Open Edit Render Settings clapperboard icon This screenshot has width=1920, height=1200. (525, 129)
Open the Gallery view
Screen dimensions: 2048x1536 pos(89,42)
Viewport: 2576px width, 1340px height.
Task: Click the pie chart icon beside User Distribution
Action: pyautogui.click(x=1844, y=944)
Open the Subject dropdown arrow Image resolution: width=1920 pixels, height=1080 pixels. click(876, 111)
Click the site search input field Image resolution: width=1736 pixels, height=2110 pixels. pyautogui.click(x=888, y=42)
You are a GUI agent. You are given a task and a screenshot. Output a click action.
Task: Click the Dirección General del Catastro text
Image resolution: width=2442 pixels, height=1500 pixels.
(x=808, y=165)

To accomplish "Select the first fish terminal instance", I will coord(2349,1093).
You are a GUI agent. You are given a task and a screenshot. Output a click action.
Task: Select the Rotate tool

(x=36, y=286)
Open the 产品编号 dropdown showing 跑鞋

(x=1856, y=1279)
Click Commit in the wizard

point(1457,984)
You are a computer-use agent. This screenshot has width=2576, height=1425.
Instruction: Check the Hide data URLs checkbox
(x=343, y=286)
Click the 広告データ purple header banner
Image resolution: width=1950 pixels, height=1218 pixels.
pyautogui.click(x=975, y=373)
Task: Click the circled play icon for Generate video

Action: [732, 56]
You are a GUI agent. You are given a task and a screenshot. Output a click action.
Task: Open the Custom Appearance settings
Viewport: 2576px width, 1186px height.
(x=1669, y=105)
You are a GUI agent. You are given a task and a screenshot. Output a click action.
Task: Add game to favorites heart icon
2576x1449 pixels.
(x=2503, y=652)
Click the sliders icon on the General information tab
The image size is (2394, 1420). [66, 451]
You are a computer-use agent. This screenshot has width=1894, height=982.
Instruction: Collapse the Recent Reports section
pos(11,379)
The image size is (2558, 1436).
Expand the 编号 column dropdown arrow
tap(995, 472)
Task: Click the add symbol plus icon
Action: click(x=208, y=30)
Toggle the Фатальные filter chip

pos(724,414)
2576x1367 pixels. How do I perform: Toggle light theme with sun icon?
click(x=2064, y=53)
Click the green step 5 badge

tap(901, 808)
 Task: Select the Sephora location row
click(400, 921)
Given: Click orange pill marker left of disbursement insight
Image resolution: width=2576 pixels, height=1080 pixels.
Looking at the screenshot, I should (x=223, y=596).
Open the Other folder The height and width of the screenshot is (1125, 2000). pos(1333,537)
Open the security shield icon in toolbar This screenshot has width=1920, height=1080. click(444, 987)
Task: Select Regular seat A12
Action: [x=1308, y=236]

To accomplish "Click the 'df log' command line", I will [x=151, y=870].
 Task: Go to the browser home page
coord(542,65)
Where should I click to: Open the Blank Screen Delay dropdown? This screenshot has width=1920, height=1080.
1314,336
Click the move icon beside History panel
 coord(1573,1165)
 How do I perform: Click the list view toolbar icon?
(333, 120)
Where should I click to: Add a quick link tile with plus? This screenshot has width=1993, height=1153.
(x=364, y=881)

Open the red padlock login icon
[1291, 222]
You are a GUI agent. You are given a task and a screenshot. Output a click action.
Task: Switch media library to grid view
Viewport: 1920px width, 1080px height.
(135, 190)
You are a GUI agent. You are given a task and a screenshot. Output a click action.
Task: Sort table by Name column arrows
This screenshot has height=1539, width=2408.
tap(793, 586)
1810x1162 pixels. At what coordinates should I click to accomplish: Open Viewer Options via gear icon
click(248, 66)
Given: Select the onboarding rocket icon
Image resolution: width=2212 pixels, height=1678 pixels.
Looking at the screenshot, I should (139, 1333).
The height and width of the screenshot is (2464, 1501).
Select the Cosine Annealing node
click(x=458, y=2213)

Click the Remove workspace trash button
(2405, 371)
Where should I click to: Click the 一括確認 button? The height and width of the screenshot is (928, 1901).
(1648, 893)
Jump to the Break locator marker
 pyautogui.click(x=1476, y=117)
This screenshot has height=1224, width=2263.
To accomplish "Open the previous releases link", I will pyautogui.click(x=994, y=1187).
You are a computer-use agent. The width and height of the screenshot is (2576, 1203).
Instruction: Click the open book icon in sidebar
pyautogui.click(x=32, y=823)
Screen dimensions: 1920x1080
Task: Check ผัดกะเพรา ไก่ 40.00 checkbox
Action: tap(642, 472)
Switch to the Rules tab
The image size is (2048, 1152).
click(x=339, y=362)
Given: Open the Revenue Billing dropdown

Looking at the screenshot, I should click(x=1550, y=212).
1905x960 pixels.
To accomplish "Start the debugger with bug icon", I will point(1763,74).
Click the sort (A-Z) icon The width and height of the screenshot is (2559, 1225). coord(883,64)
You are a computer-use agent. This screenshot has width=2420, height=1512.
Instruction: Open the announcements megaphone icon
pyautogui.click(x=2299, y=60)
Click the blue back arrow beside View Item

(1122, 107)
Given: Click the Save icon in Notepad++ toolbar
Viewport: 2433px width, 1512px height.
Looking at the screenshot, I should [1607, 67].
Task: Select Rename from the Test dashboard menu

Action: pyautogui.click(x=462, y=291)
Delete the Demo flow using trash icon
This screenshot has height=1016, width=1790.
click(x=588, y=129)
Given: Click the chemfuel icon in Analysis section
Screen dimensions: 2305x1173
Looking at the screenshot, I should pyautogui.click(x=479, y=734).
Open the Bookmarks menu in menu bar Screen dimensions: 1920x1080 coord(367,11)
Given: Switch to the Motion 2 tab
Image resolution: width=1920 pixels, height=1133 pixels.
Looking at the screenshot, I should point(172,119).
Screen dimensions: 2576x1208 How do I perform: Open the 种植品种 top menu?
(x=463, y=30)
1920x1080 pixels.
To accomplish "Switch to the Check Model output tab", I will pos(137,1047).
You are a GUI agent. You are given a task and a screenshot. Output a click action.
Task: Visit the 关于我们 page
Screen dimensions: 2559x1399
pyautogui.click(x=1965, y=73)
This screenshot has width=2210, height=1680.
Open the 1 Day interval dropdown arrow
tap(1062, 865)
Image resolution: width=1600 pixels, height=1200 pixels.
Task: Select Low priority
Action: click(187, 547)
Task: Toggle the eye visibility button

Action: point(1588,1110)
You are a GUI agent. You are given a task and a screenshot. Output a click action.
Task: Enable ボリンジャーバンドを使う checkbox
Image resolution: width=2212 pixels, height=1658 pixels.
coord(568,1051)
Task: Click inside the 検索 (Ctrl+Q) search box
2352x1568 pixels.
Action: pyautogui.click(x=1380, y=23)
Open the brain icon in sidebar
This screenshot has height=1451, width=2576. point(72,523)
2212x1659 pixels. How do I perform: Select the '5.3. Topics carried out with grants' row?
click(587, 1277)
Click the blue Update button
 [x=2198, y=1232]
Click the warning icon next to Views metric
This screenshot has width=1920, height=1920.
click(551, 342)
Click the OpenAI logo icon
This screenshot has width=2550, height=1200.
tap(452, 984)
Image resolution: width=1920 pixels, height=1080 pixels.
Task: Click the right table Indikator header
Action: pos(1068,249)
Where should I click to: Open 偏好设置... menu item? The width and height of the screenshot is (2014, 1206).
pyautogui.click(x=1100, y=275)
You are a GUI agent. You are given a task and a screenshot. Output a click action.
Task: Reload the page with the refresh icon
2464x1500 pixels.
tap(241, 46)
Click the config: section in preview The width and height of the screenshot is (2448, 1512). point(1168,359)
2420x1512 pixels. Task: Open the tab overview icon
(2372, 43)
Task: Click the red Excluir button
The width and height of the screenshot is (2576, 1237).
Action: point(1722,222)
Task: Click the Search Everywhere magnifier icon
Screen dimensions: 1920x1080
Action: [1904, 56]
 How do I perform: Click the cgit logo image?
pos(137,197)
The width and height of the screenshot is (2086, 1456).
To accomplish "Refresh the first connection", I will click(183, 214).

________________________________________

• [EXERCISE AIM]
Look above for lines with the word "first" and copy them all.

• [SOLUTION TO THE EXERCISE]
To accomplish "Select the first fish terminal instance", I will coord(2349,1093).
To accomplish "Refresh the first connection", I will click(183, 214).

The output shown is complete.